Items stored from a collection

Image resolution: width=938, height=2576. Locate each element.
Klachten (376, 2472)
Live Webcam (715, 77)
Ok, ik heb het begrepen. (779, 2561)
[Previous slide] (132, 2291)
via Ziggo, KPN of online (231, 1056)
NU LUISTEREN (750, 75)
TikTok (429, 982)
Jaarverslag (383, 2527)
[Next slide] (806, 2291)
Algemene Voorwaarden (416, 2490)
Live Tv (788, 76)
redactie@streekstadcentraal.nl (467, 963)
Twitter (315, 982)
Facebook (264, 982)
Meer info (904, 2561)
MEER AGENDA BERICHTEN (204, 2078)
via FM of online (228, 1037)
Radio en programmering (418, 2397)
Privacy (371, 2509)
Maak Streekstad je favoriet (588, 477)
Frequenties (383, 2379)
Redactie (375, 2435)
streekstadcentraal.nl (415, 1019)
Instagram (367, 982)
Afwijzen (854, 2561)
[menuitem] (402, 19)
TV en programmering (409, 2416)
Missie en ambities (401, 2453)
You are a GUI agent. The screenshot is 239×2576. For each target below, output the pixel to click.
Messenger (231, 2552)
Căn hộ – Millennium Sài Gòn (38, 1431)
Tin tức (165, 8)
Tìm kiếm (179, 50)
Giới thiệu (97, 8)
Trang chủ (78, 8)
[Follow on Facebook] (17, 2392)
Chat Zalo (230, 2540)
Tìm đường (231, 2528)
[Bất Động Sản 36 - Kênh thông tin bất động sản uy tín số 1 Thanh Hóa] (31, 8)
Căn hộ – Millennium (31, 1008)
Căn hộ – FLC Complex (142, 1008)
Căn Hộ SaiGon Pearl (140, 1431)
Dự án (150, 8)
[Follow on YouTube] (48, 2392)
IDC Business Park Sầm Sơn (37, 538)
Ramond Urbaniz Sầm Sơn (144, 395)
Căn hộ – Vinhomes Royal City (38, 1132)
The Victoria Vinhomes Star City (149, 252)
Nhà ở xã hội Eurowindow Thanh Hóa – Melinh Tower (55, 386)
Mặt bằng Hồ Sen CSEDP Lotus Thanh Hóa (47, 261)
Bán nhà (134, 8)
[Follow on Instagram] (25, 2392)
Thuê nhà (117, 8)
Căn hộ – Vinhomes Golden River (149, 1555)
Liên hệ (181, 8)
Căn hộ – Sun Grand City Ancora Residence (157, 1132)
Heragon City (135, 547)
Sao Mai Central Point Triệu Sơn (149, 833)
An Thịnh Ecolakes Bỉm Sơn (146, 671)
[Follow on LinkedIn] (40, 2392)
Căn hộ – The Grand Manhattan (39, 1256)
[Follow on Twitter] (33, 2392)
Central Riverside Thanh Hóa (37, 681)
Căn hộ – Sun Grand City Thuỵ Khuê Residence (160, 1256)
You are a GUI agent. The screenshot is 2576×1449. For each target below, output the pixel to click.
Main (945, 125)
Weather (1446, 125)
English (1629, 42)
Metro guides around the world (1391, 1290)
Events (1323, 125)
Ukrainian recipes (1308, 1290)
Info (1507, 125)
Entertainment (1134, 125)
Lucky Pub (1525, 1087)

◆ **Task to complete**: Update the records by changing every "output the pixel to click" to "give the click coordinates", and leave everything else unchanged.

◆ **Exercise solution**:
Image resolution: width=938, height=2576. Locate each element.
Klachten (376, 2472)
Live Webcam (715, 77)
Ok, ik heb het begrepen. (779, 2561)
[Previous slide] (132, 2291)
via Ziggo, KPN of online (231, 1056)
NU LUISTEREN (750, 75)
TikTok (429, 982)
Jaarverslag (383, 2527)
[Next slide] (806, 2291)
Algemene Voorwaarden (416, 2490)
Live Tv (788, 76)
redactie@streekstadcentraal.nl (467, 963)
Twitter (315, 982)
Facebook (264, 982)
Meer info (904, 2561)
MEER AGENDA BERICHTEN (204, 2078)
via FM of online (228, 1037)
Radio en programmering (418, 2397)
Privacy (371, 2509)
Maak Streekstad je favoriet (588, 477)
Frequenties (383, 2379)
Redactie (375, 2435)
streekstadcentraal.nl (415, 1019)
Instagram (367, 982)
Afwijzen (854, 2561)
[menuitem] (402, 19)
TV en programmering (409, 2416)
Missie en ambities (401, 2453)
You are a GUI agent. The screenshot is 239×2576. For each target below, give the click coordinates.
Messenger (231, 2552)
Căn hộ – Millennium Sài Gòn (38, 1431)
Tin tức (165, 8)
Tìm kiếm (179, 50)
Giới thiệu (97, 8)
Trang chủ (78, 8)
[Follow on Facebook] (17, 2392)
Chat Zalo (230, 2540)
Tìm đường (231, 2528)
[Bất Động Sản 36 - Kênh thông tin bất động sản uy tín số 1 Thanh Hóa] (31, 8)
Căn hộ – Millennium (31, 1008)
Căn hộ – FLC Complex (142, 1008)
Căn Hộ SaiGon Pearl (140, 1431)
Dự án (150, 8)
[Follow on YouTube] (48, 2392)
IDC Business Park Sầm Sơn (37, 538)
Ramond Urbaniz Sầm Sơn (144, 395)
Căn hộ – Vinhomes Royal City (38, 1132)
The Victoria Vinhomes Star City (149, 252)
Nhà ở xã hội Eurowindow Thanh Hóa – Melinh Tower (55, 386)
Mặt bằng Hồ Sen CSEDP Lotus Thanh Hóa (47, 261)
Bán nhà (134, 8)
[Follow on Instagram] (25, 2392)
Thuê nhà (117, 8)
Căn hộ – Vinhomes Golden River (149, 1555)
Liên hệ (181, 8)
Căn hộ – Sun Grand City Ancora Residence (157, 1132)
Heragon City (135, 547)
Sao Mai Central Point Triệu Sơn (149, 833)
An Thịnh Ecolakes Bỉm Sơn (146, 671)
[Follow on LinkedIn] (40, 2392)
Căn hộ – The Grand Manhattan (39, 1256)
[Follow on Twitter] (33, 2392)
Central Riverside Thanh Hóa (37, 681)
Căn hộ – Sun Grand City Thuỵ Khuê Residence (160, 1256)
You are a GUI agent. The screenshot is 2576×1449. For each target below, give the click coordinates.
Main (945, 125)
Weather (1446, 125)
English (1629, 42)
Metro guides around the world (1391, 1290)
Events (1323, 125)
Ukrainian recipes (1308, 1290)
Info (1507, 125)
Entertainment (1134, 125)
Lucky Pub (1525, 1087)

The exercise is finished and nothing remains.